[Saved data entries]
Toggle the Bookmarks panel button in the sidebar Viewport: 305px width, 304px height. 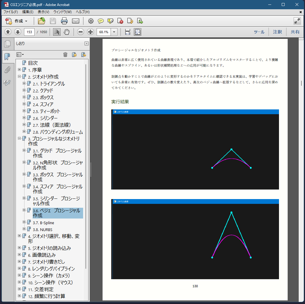(7, 56)
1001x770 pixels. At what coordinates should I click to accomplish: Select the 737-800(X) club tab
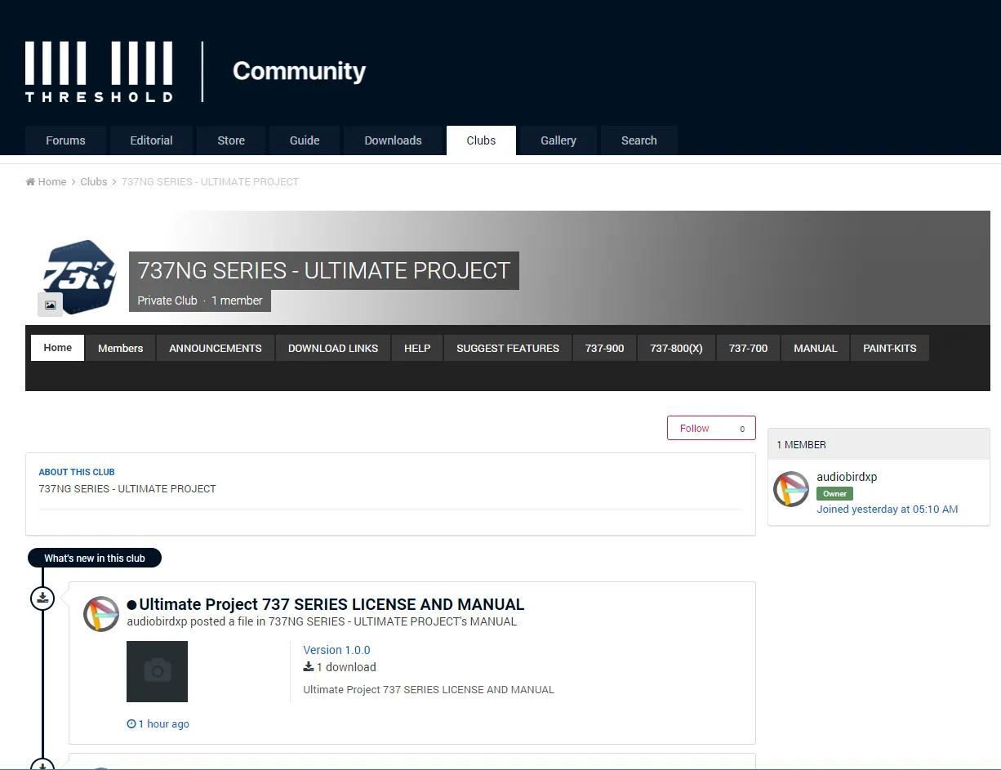click(676, 348)
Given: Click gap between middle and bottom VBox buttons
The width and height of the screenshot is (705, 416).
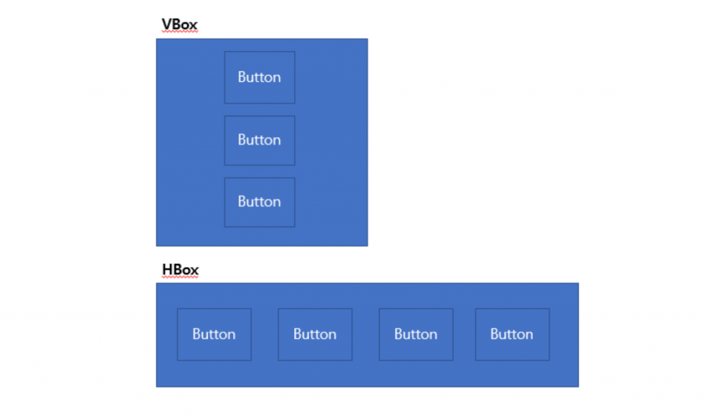Looking at the screenshot, I should [260, 171].
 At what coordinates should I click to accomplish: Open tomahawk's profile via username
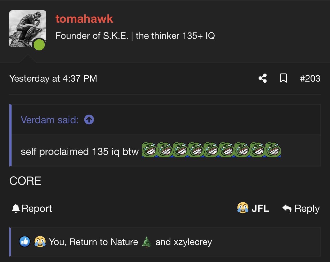click(84, 19)
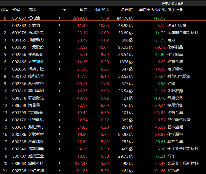Click the marker icon beside 永兴材料
Viewport: 206px width, 174px height.
coord(60,83)
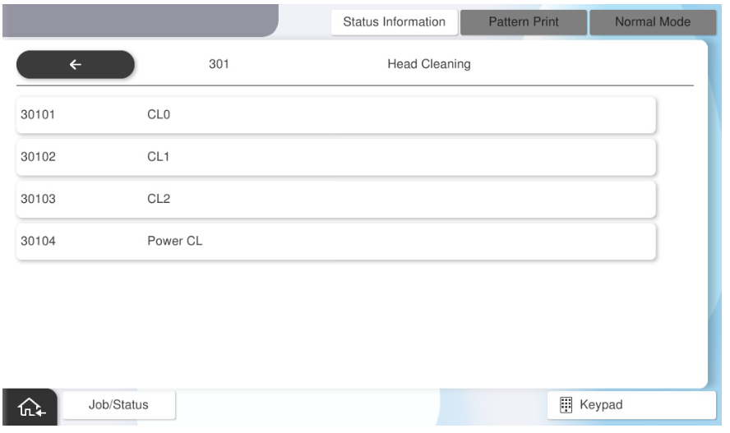Tap the back arrow button

pos(75,64)
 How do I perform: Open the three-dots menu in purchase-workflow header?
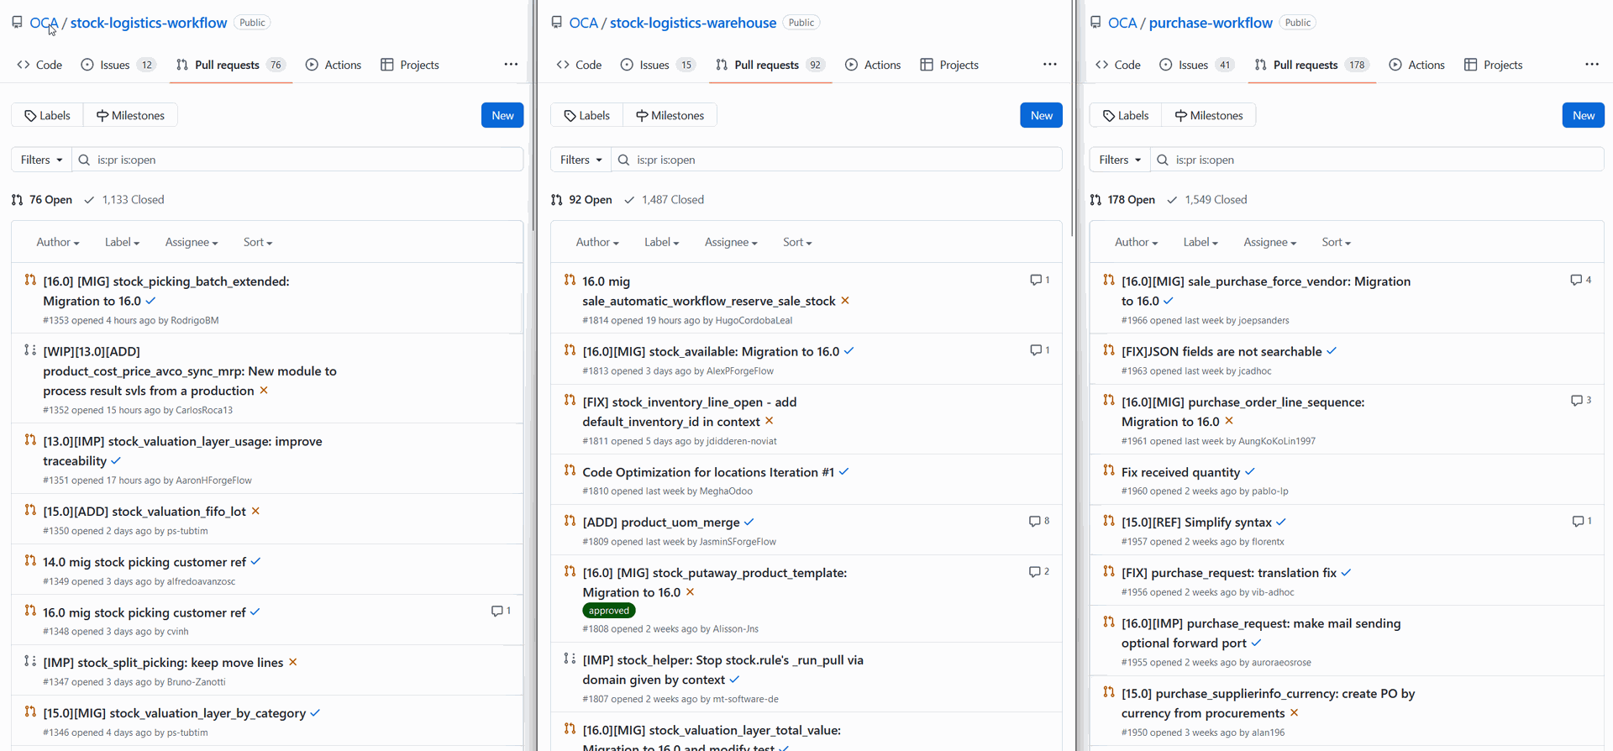(1591, 65)
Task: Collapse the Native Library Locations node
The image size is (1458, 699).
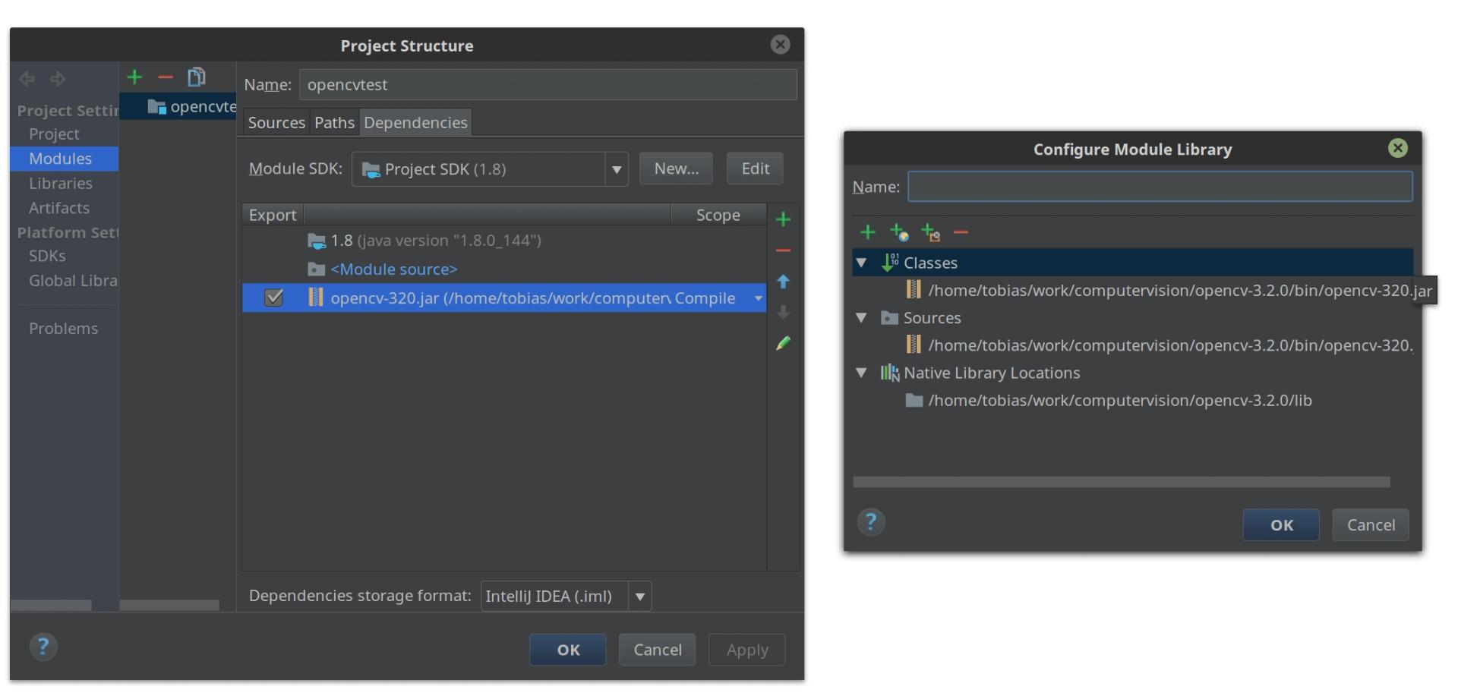Action: pyautogui.click(x=861, y=373)
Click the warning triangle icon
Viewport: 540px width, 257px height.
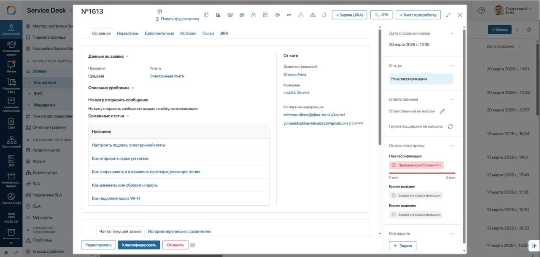pos(301,15)
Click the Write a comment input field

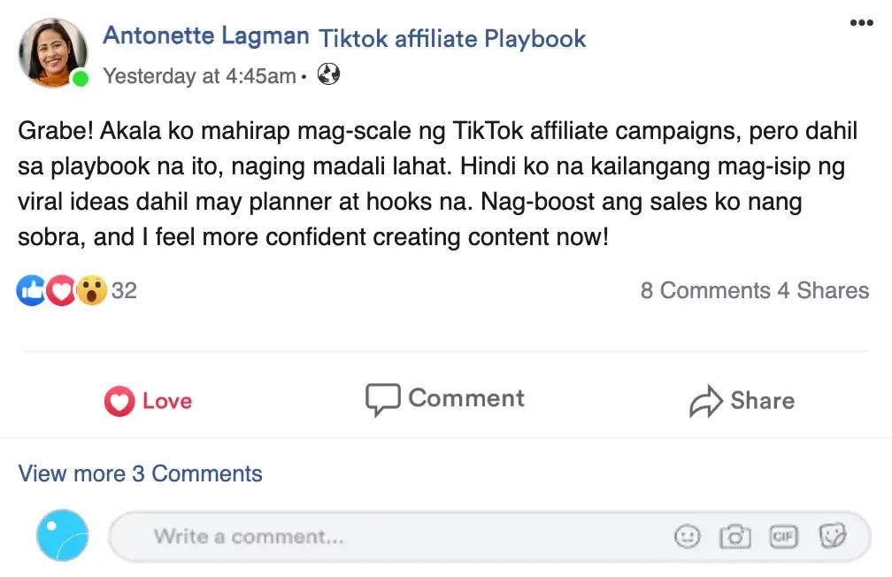point(398,536)
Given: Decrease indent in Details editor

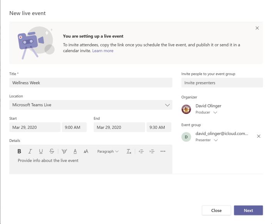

### TO DO
Retyped exactly, the lines from the one holding "How do I perform: Open" through the last line of the data above are the whole answer. Pictures stay out.

### EXERCISE RESULT
 How do I perform: Open the three-dots menu in purchase-workflow header?
(1591, 65)
Task: Collapse the Native Library Locations node
The image size is (1458, 699).
Action: pyautogui.click(x=861, y=373)
Click the warning triangle icon
Viewport: 540px width, 257px height.
pos(301,15)
Click the Write a comment input field

point(398,536)
Given: Decrease indent in Details editor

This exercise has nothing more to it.